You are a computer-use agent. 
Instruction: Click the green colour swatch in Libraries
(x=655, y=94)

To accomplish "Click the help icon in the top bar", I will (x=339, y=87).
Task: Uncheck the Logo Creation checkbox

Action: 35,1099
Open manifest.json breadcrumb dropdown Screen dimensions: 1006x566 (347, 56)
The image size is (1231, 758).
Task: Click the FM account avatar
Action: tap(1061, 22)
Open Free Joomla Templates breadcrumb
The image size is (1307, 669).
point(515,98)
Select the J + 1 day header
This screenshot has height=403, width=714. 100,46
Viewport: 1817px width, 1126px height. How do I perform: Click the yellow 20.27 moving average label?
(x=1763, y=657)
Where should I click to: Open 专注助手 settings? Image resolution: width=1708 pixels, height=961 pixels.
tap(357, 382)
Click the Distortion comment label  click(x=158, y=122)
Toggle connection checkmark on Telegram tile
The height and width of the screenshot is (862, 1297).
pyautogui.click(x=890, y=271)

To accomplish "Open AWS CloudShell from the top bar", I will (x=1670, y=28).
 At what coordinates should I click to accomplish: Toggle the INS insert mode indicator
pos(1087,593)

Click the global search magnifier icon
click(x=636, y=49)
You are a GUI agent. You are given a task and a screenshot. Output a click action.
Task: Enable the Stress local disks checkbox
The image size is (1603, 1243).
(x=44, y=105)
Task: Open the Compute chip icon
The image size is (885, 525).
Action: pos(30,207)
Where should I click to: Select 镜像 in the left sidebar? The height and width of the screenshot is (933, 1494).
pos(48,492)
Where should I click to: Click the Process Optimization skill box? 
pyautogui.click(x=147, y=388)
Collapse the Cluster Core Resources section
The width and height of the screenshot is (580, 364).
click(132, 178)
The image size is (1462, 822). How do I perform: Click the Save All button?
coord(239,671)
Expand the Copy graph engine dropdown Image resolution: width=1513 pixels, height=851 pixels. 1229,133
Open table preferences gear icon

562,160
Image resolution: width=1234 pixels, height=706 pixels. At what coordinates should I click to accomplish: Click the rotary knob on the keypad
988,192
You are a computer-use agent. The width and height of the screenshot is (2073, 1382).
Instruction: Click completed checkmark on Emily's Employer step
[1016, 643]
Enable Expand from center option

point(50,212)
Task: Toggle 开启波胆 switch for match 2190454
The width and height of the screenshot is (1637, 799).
--------
== Task ==
Quote only the stretch of lines that starts the data above and ends with the line containing "Collapse the Cluster Core Resources section", both included.

== Answer ==
You are a computer-use agent. 
Instruction: Click the green colour swatch in Libraries
(x=655, y=94)

To accomplish "Click the help icon in the top bar", I will (x=339, y=87).
Task: Uncheck the Logo Creation checkbox

Action: 35,1099
Open manifest.json breadcrumb dropdown Screen dimensions: 1006x566 (347, 56)
The image size is (1231, 758).
Task: Click the FM account avatar
Action: tap(1061, 22)
Open Free Joomla Templates breadcrumb
The image size is (1307, 669).
point(515,98)
Select the J + 1 day header
This screenshot has height=403, width=714. 100,46
Viewport: 1817px width, 1126px height. How do I perform: Click the yellow 20.27 moving average label?
(x=1763, y=657)
Where should I click to: Open 专注助手 settings? Image resolution: width=1708 pixels, height=961 pixels.
tap(357, 382)
Click the Distortion comment label  click(x=158, y=122)
Toggle connection checkmark on Telegram tile
The height and width of the screenshot is (862, 1297).
pyautogui.click(x=890, y=271)

To accomplish "Open AWS CloudShell from the top bar", I will (x=1670, y=28).
 At what coordinates should I click to accomplish: Toggle the INS insert mode indicator
pos(1087,593)

Click the global search magnifier icon
click(x=636, y=49)
You are a GUI agent. You are given a task and a screenshot. Output a click action.
Task: Enable the Stress local disks checkbox
The image size is (1603, 1243).
(x=44, y=105)
Task: Open the Compute chip icon
The image size is (885, 525).
Action: pos(30,207)
Where should I click to: Select 镜像 in the left sidebar? The height and width of the screenshot is (933, 1494).
pos(48,492)
Where should I click to: Click the Process Optimization skill box? 
pyautogui.click(x=147, y=388)
Collapse the Cluster Core Resources section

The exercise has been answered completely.